§ WHAT THIS TASK INVOLVES: Shift each x and y coordinate in the answers by -118 and write the lines out again, requests included. Begin at the line that has "RSS (887, 999)" and stop after the line that has "Amministrazione trasparente (519, 2284)".

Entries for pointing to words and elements
--

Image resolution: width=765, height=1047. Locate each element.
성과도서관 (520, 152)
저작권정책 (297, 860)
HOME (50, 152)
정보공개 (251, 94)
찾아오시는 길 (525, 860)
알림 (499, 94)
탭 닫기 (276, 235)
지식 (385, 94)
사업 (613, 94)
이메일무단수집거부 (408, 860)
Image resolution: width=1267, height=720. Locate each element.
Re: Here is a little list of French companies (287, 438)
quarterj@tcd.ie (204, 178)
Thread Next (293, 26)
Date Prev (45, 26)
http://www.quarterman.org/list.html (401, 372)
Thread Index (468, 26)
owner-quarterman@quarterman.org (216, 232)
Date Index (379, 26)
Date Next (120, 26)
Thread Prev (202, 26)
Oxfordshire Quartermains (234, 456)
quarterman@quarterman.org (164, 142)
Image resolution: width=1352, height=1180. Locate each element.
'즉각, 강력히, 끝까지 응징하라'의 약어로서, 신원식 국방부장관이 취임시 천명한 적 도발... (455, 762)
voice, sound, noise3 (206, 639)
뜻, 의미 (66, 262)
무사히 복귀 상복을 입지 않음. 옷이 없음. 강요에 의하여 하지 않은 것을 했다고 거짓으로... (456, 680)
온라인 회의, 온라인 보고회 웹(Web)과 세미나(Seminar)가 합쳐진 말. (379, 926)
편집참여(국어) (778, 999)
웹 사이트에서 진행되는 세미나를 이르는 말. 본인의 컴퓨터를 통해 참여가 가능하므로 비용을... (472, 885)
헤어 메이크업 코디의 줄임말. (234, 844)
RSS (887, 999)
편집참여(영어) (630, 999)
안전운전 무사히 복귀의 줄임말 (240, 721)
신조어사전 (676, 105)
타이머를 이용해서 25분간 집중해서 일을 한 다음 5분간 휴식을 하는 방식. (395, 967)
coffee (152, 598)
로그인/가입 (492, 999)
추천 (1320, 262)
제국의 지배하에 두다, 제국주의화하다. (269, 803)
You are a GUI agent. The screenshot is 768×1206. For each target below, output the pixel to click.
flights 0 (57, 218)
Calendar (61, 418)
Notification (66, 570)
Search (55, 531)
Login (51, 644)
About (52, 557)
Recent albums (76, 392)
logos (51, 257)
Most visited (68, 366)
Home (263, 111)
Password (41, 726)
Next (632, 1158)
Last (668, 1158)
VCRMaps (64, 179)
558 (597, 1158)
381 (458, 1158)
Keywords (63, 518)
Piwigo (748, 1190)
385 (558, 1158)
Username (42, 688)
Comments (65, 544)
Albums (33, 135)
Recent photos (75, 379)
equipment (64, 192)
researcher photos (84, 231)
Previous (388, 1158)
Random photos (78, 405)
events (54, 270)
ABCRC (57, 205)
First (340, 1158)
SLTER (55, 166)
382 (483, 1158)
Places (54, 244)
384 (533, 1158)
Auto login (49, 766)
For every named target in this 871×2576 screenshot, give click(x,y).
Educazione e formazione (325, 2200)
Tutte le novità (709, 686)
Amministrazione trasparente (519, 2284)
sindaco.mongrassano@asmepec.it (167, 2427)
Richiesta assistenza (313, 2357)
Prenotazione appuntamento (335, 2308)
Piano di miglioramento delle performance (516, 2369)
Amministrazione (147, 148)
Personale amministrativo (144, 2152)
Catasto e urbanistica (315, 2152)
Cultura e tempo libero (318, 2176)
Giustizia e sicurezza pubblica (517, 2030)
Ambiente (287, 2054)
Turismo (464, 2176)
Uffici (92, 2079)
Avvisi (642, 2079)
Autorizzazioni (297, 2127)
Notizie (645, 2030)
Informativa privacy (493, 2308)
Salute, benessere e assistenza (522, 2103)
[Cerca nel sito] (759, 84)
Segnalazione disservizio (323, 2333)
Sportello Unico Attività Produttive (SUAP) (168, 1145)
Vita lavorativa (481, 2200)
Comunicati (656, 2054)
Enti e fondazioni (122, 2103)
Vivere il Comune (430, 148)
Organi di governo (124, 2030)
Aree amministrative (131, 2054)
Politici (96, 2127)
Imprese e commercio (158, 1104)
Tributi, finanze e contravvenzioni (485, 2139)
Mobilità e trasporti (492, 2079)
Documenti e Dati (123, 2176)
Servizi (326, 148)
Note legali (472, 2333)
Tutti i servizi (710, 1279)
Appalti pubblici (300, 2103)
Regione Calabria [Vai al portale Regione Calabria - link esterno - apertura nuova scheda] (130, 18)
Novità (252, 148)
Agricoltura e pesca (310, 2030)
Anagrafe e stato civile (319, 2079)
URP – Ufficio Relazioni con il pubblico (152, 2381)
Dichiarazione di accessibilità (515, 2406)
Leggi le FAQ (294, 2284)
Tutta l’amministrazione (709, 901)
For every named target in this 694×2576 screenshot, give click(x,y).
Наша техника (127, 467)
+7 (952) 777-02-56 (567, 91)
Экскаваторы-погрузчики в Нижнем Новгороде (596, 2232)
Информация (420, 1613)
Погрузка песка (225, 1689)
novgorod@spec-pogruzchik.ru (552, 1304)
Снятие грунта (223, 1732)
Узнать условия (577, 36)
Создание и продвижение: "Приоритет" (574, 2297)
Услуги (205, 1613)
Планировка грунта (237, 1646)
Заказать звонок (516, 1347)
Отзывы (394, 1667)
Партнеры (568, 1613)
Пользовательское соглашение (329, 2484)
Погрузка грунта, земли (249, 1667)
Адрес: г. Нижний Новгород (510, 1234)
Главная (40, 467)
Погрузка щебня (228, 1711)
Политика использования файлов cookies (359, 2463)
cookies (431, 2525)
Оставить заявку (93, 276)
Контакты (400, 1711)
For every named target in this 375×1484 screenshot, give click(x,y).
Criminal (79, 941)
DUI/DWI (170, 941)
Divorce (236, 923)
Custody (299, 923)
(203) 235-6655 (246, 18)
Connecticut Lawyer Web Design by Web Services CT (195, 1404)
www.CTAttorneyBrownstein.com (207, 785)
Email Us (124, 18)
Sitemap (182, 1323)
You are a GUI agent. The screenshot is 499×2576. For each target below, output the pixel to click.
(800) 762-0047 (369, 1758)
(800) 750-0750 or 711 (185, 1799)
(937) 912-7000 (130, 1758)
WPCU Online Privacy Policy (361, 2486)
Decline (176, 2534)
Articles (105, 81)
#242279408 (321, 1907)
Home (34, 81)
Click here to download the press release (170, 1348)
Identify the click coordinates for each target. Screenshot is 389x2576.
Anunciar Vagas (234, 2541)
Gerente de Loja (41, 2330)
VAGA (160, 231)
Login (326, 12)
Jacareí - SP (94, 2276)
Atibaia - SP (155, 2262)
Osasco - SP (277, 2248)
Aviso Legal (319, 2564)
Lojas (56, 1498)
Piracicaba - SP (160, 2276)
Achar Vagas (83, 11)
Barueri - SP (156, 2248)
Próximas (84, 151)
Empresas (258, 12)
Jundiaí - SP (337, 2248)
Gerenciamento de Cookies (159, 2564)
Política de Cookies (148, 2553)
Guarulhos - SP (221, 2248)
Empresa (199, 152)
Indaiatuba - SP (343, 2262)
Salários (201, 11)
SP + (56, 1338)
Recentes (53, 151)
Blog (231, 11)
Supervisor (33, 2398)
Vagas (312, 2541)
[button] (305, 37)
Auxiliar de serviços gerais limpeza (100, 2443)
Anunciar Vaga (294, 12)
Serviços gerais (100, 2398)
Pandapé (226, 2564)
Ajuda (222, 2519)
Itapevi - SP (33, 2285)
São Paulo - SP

--

§ RESPONSE BELOW:
RSS (769, 881)
편집참여(영어) (512, 881)
안전운전 무사히 복귀의 줄임말 (122, 603)
신조어사전 (558, -13)
타이머를 이용해서 25분간 집중해서 일을 한 다음 5분간 휴식을 하는 방식. (277, 849)
coffee (34, 480)
로그인/가입 (374, 881)
추천 (1202, 144)
제국의 지배하에 두다, 제국주의화하다. (151, 685)
You are a GUI agent. The screenshot is 768×1206. For each target below, output the pixel to click.
flights 0 (-61, 100)
Calendar (-57, 300)
Notification (-52, 452)
Search (-63, 413)
Login (-67, 526)
About (-66, 439)
Recent albums (-42, 274)
logos (-67, 139)
Most visited (-50, 248)
Home (145, -7)
Password (-77, 608)
Next (514, 1040)
Last (550, 1040)
VCRMaps (-54, 61)
558 (479, 1040)
381 (340, 1040)
Keywords (-55, 400)
Piwigo (630, 1072)
385 (440, 1040)
Username (-76, 570)
Comments (-53, 426)
Albums (-85, 17)
Recent photos (-43, 261)
equipment (-54, 74)
researcher photos (-34, 113)
Previous (270, 1040)
Random photos (-40, 287)
events (-64, 152)
ABCRC (-61, 87)
First (222, 1040)
SLTER (-63, 48)
382 (365, 1040)
Places (-64, 126)
384 (415, 1040)
Auto login (-69, 648)
For every named target in this 871×2576 screenshot, give click(x,y).
Educazione e formazione (207, 2082)
Tutte le novità (591, 568)
Amministrazione trasparente (401, 2166)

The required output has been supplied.